Wednesday, March 24, 2010

Welcome to the Green House by Jane Yolen, Illustrated by Laura Regan

Have you ever imagined what it would be like to visit the rain forest? What would you see? What would you hear? What would it feel like? Jane Yolen activates and brings to life the tropical rain forest in Welcome to the Green House. Yolen gives the reader a complete tour of the rain forest by first describing the warm, wet days. While envisioning the rain forest while reading, I felt myself clam and warm-up as though it were summer. Yolen describes the towering trees and the plethora of animals including the sloth, the capuchin monkey, hummingbirds, and the golden toads. Yolen doesn't merely list the animals, but she describes the animals and some of the animals' actions. The sloth is a "slow, green-coated sloth," while "waking lizards lunge" and silver fish plunge." Yolen appeals to the reader's auditory sense too as long-horned beetles "crinch-crunch" and bees "pick-buzz-hum-buzz." All of the sounds are set off in italics to emphasize them. Yolen explores both the daytime and nighttime.\.

Although rich in its writing style, Welcome to the Green House is also rich in its illustrations of the rain forest. Each illustration covers the entire two-page spread.
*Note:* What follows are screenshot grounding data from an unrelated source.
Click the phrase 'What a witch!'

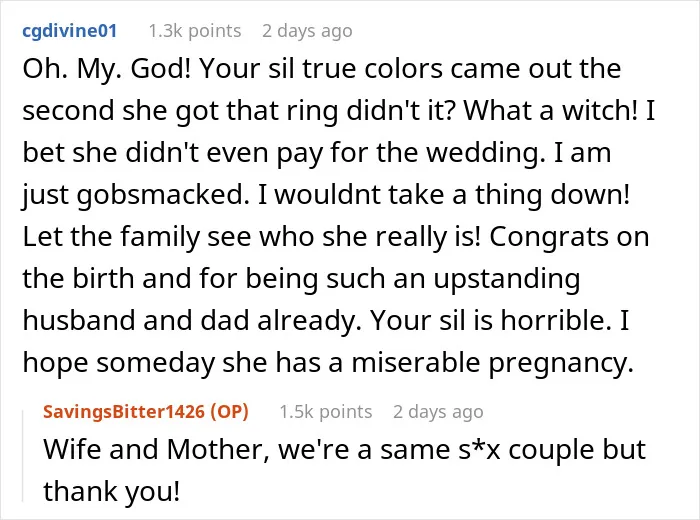[551, 110]
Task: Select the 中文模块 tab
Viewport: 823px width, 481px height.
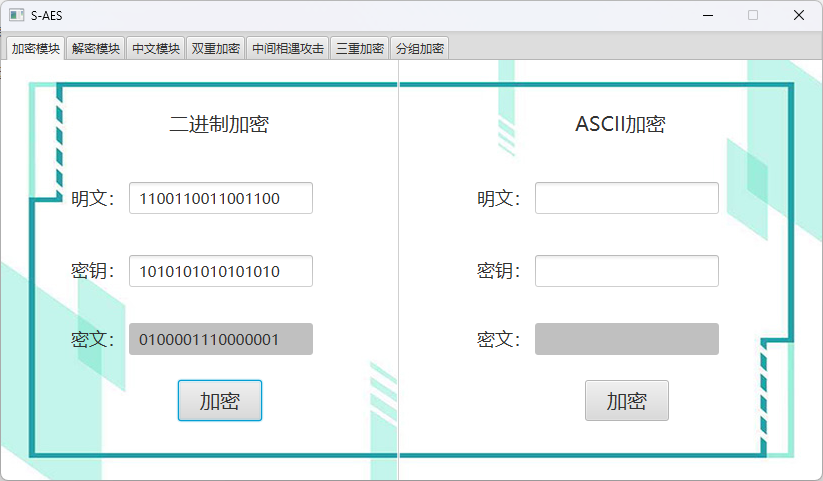Action: pyautogui.click(x=155, y=48)
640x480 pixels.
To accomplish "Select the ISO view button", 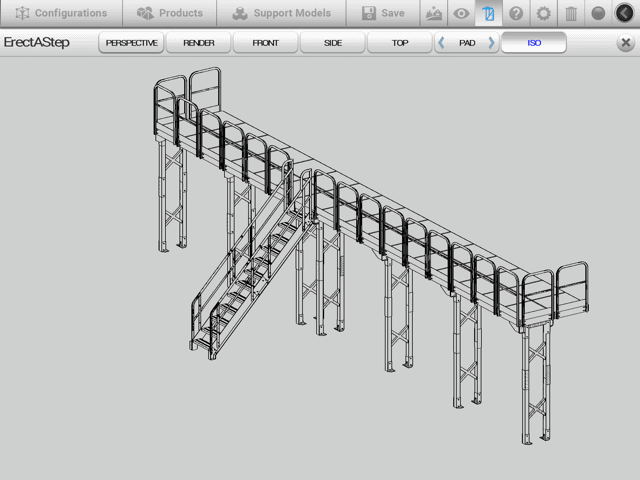I will coord(533,43).
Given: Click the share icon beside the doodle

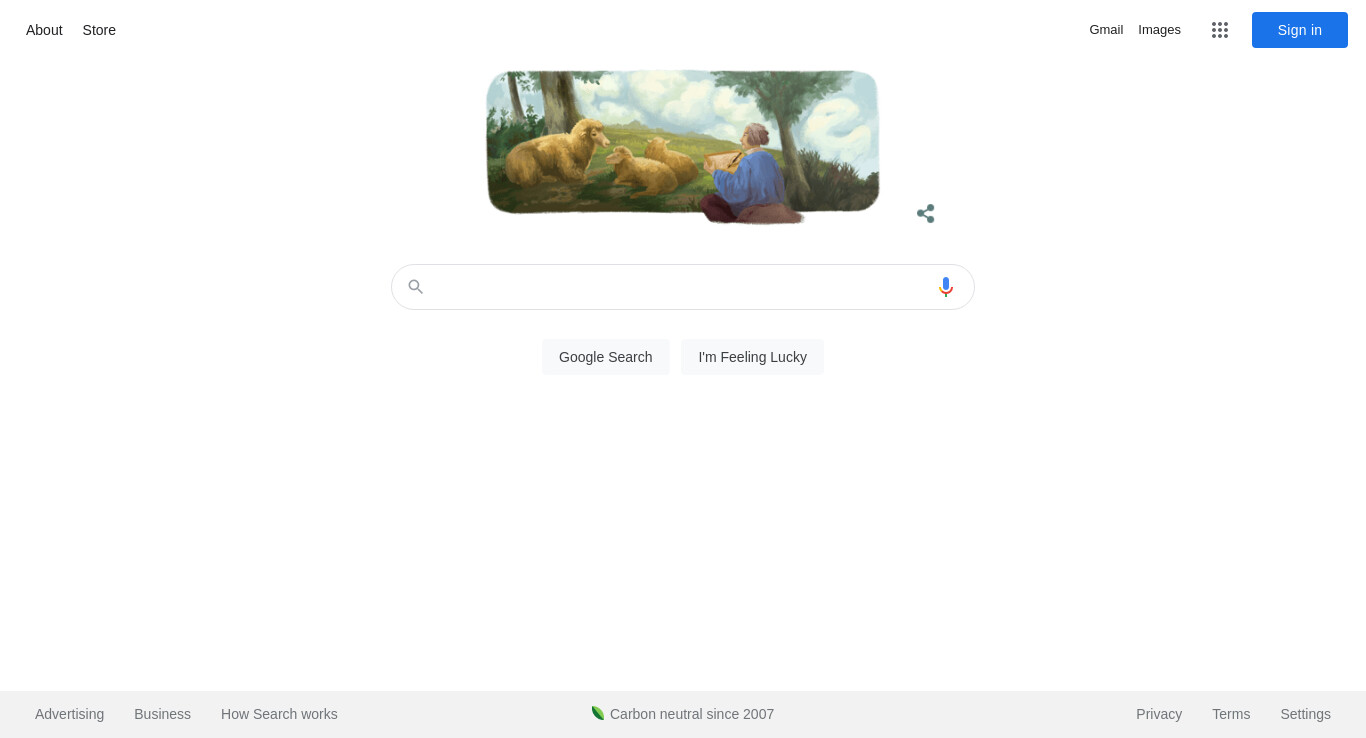Looking at the screenshot, I should point(926,213).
A closeup of both the canopy and down on the ground floor are shown. The sun can only peak through narrow gaps in the canopy. Silver fish swim through the stream. In some pictures, the reader sees the intricacies of a leaf or the toad's habitat in the rain forest. All of the illustrations help to show just how much activity takes place in the rain forest simultaneously.

This book is a great resource to guide students in adding their own sensory details, accurate descriptions, or vivid illustrations to a piece of writing. Rich adjectives flow endlessly in this book. On one page, Yolen lists all different shades of green visible in the rain forest: "dark green, light green, emerald green, bright green, copper green, blue green, ever-new green house." Even without the illustrations, I think readers would be able to visualize the rain forest.

On the final page of this book, there is a Did You Know? section that talks about the current human threat to rain forests. As the School Library Journal notes, this book would be "ideal for introducing rain forest ecology in the primary grades...The next best thing to a guided tour." Perhaps this could be the opener for a unit on activism, persuasive essays, and/or persuasive letter-writing. Why should we save the rain forests? What can we do to preserve them? I feel that students like to a have a purpose when they write. It always helps to write about something that matters and is relevant. What better topic then is there than the rain forest?